Rewrite every line of the records below, including the requests, and shift each click coordinate in the answers by adding 135 to both numbers. Leave the pictures out of your answer.
── Extracted entries ──
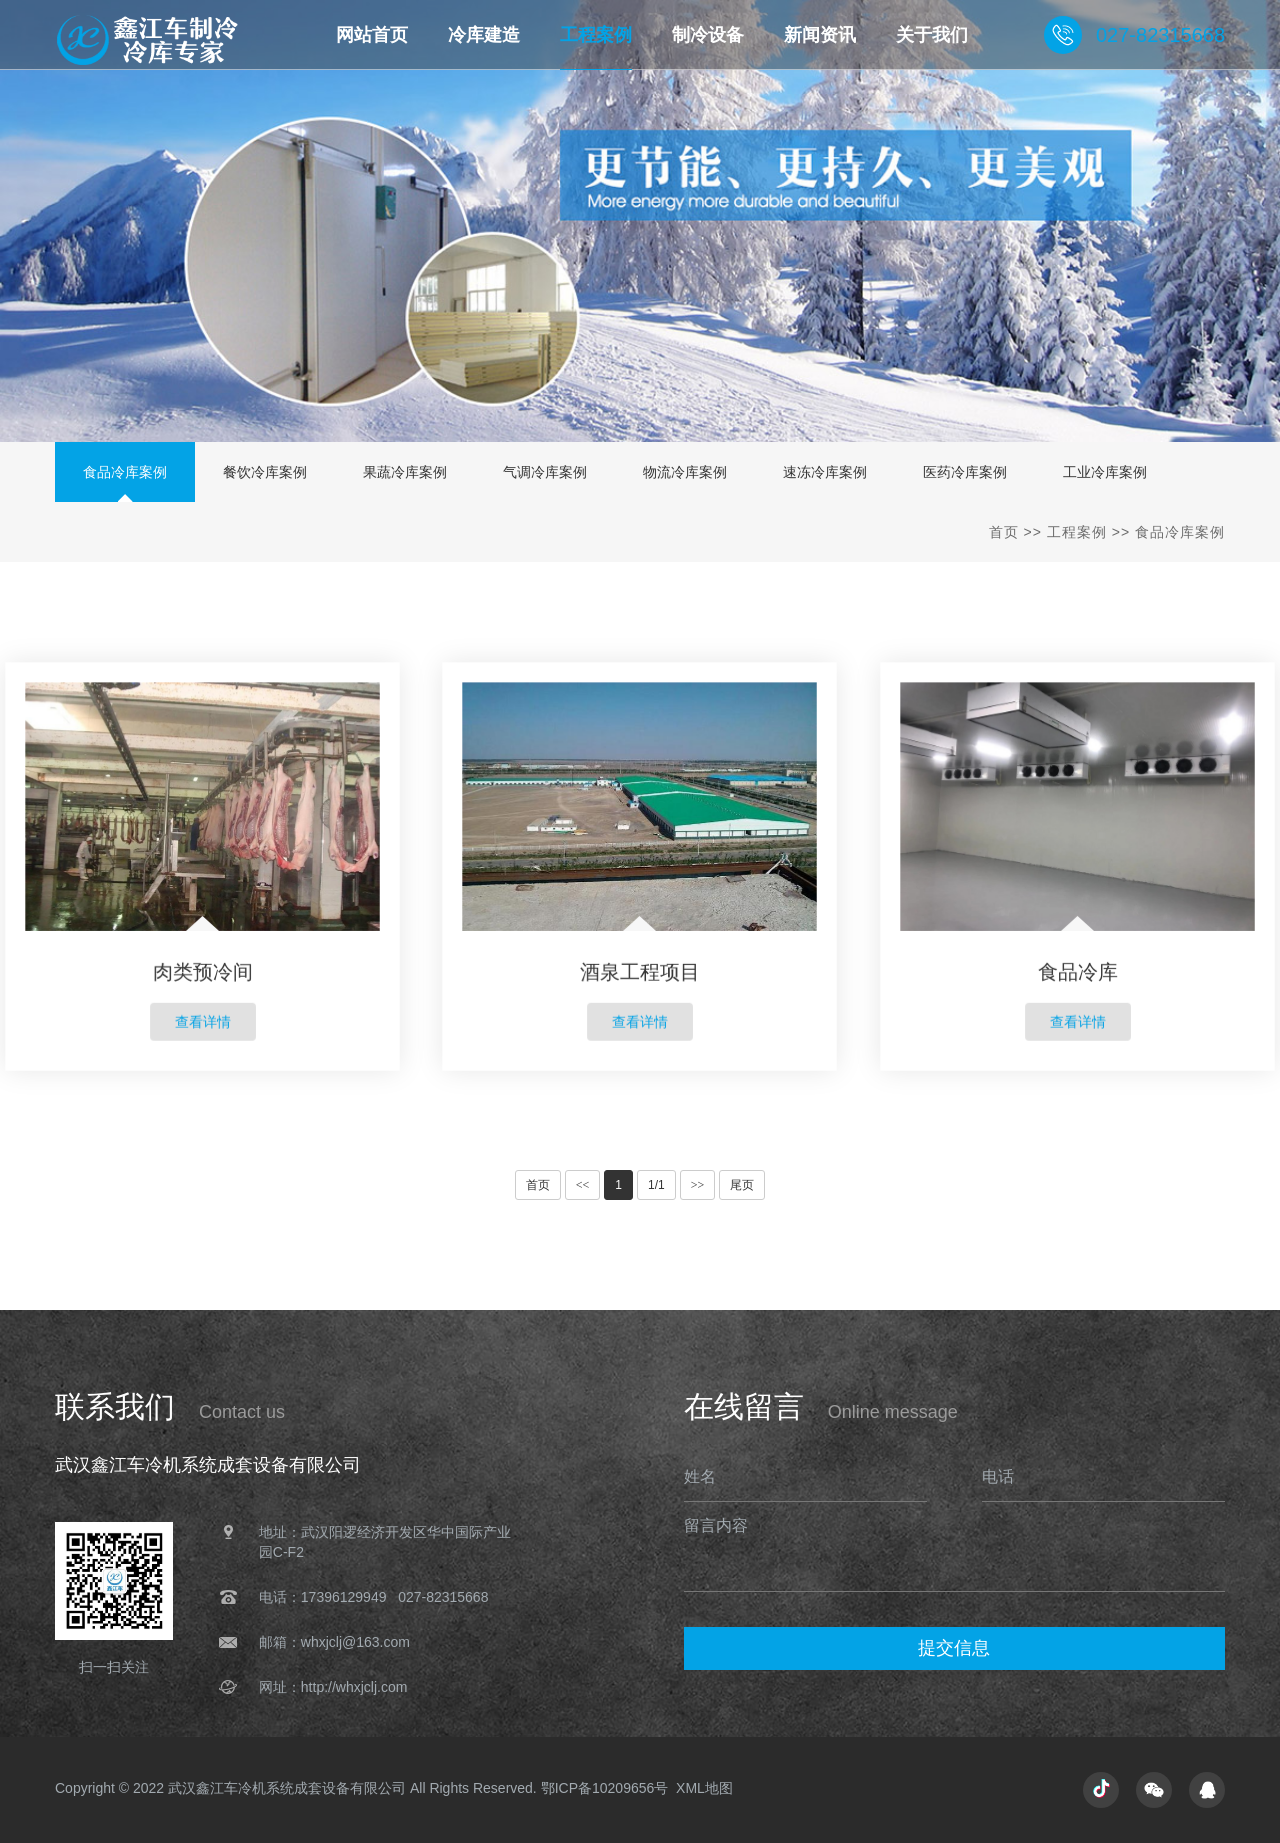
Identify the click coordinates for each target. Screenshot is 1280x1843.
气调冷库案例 (545, 472)
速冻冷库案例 (825, 472)
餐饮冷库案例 (265, 472)
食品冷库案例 (125, 472)
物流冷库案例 (685, 472)
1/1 (656, 1185)
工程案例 (1077, 532)
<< (583, 1185)
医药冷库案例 (965, 472)
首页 (1004, 532)
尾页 (742, 1185)
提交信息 (954, 1648)
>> (698, 1185)
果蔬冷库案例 (405, 472)
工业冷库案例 (1105, 472)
───
Solution to the exercise>
Identify the click coordinates for each target. Screenshot is 1280x1843.
气调冷库案例 (680, 607)
速冻冷库案例 (960, 607)
餐饮冷库案例 (400, 607)
食品冷库案例 (260, 607)
物流冷库案例 (820, 607)
1/1 (791, 1320)
工程案例 (1212, 667)
<< (718, 1320)
医药冷库案例 (1100, 607)
首页 (1139, 667)
尾页 (877, 1320)
提交信息 (1089, 1783)
>> (833, 1320)
果蔬冷库案例 (540, 607)
工业冷库案例 (1240, 607)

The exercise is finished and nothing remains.